# Which finite groups have no irreducible representations other than characters?

A classical result states that all the irreducible representations of a finite group over $\mathbb{C}$ are characters if and only if $G$ is abelian. I would like to know what happens if we consider a field different from $\mathbb{C}$. Clearly as long as the field is algebraically closed and its characteristic does not divide $|G|$ the same conclusion holds.

Furthermore, I have proved the following claim:

Let $G$ be a finite group, and let $F$ be a field of characteristic not dividing $|G|$. Then all the irreducible representations of $G$ over $F$ are $1$-dimensional if and only if $G$ is an abelian group and $F$ has a primitive root of unity of order $\mathrm{exp}(G)$.

Is this a known result? Is there a reference to it?
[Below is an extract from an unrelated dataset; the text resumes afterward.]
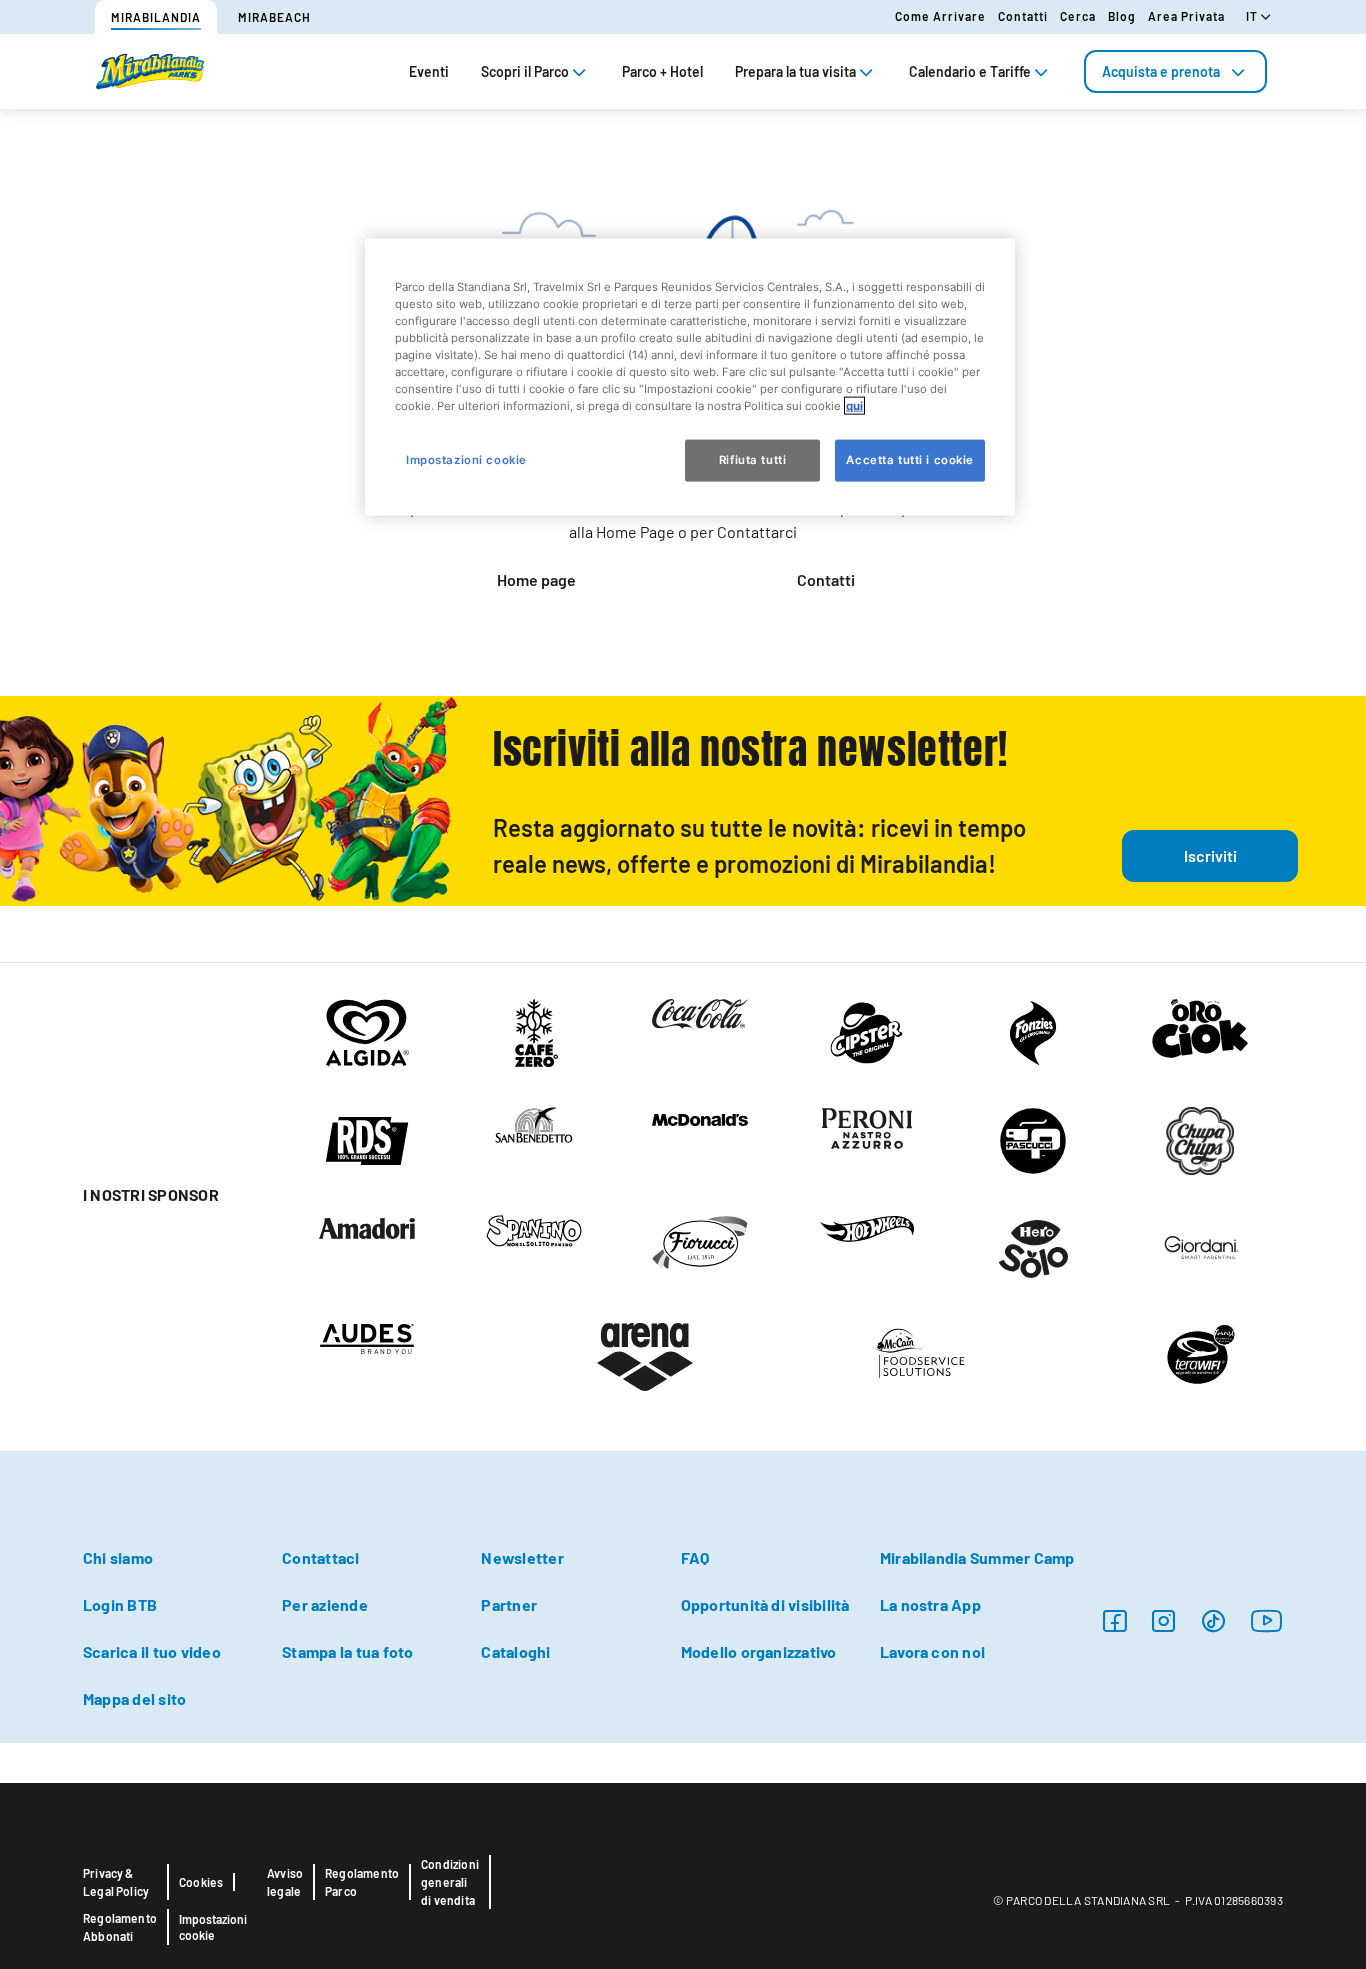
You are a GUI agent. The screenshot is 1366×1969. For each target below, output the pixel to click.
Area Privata (1186, 16)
However, I am not sure what happens if the characteristic of $F$ divides $|G|$. For example, $S_3$ is a nonabelian group with all irreducible representations over $\mathbb{F}_3$ $1$-dimensional.
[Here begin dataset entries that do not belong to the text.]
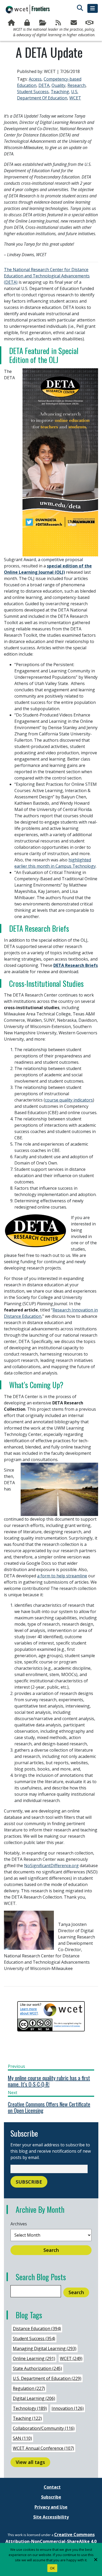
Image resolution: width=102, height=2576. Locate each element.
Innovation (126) (68, 2408)
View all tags (30, 2462)
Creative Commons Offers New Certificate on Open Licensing (49, 2107)
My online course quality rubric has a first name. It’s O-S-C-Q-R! (49, 2081)
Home (12, 23)
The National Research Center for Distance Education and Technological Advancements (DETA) (47, 276)
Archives (18, 2224)
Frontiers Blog (59, 23)
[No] (95, 2559)
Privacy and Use (51, 2507)
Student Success (33, 91)
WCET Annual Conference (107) (43, 2448)
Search (51, 2250)
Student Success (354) (34, 2338)
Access (35, 79)
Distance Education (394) (37, 2328)
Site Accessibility (51, 2517)
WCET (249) (71, 2358)
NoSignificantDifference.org (51, 1865)
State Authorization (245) (37, 2368)
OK (52, 2568)
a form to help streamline (62, 1576)
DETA (43, 85)
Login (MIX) (28, 23)
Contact (52, 2487)
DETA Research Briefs (75, 965)
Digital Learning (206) (34, 2398)
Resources (43, 23)
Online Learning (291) (34, 2358)
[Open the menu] (92, 8)
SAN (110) (22, 2438)
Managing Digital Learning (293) (44, 2348)
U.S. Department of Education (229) (47, 2378)
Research (76, 85)
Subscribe (74, 23)
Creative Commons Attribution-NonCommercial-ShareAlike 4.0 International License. (51, 2541)
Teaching (60, 91)
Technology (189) (30, 2408)
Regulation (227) (29, 2388)
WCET (75, 98)
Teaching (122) (27, 2418)
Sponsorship (90, 23)
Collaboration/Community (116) (44, 2428)
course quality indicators (69, 1100)
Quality (58, 85)
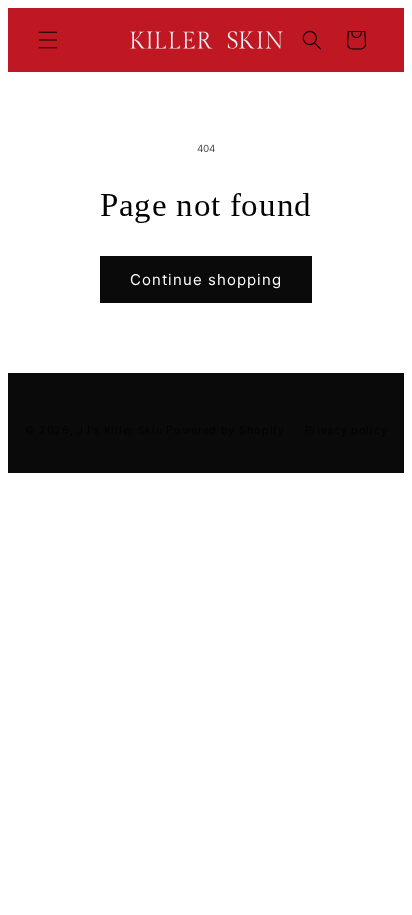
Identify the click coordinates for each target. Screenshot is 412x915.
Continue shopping (206, 279)
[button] (48, 40)
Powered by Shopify (225, 430)
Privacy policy (346, 430)
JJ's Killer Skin (119, 430)
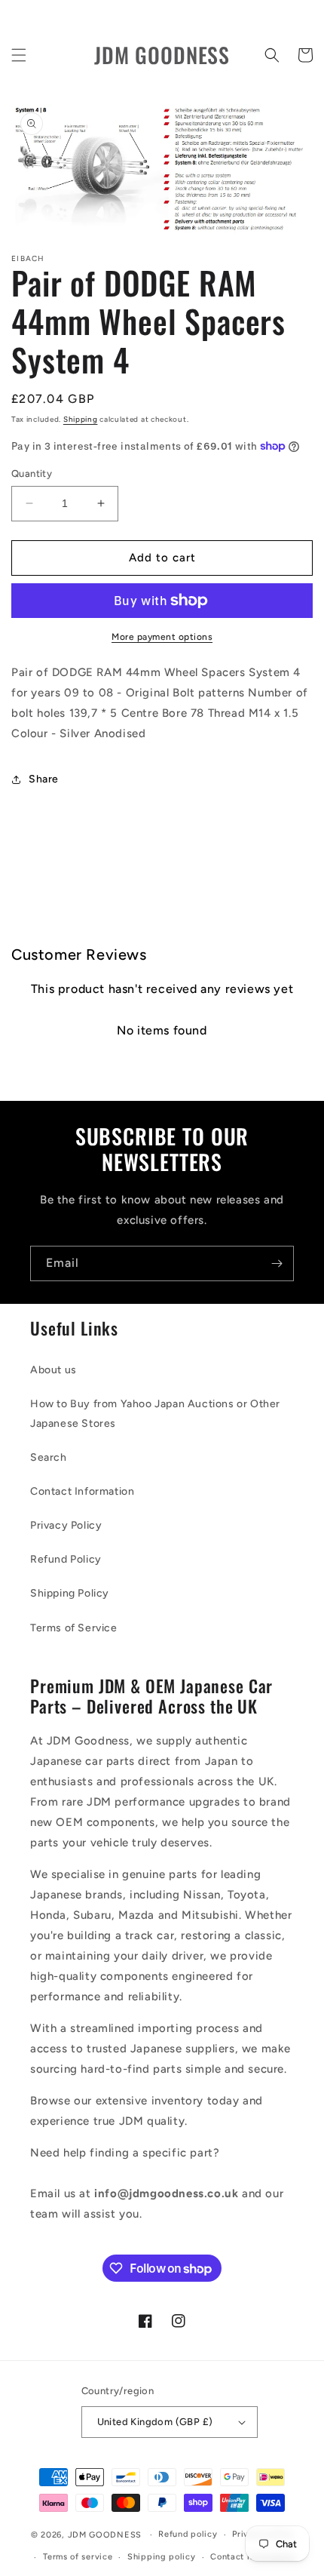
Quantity (31, 473)
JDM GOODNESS (105, 2535)
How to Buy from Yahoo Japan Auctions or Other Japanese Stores (155, 1413)
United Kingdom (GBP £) (155, 2421)
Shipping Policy (69, 1593)
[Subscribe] (276, 1263)
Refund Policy (66, 1559)
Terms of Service (74, 1628)
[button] (18, 55)
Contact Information (82, 1491)
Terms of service (77, 2557)
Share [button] (44, 779)
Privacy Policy (66, 1525)
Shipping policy (161, 2557)
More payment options (162, 637)
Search (48, 1457)
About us (53, 1369)
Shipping (80, 419)
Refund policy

One verifies that all the irreducible representations are characters if and only if the image of $G$ in $\mathrm{GL}_{|G|}(F)$ under the representation coming from the action of $G$ on itself can be simultaneously triangulated. This implies that again $F$ must have a primitive root of certain orders, and that $G$ must be solvable to say the least (it is embedded in the subgroup of upper triangular invertible matrices).

In spite of that, I do not have a converse.

Is there a characterization (similar to those given above) of the cases in which a finite group has only 1-dimensional irreducible representations over a field $F$ of characteristic dividing $|G|$.

Hasn't this question been addressed before?

Both references and proofs are very much appreciated.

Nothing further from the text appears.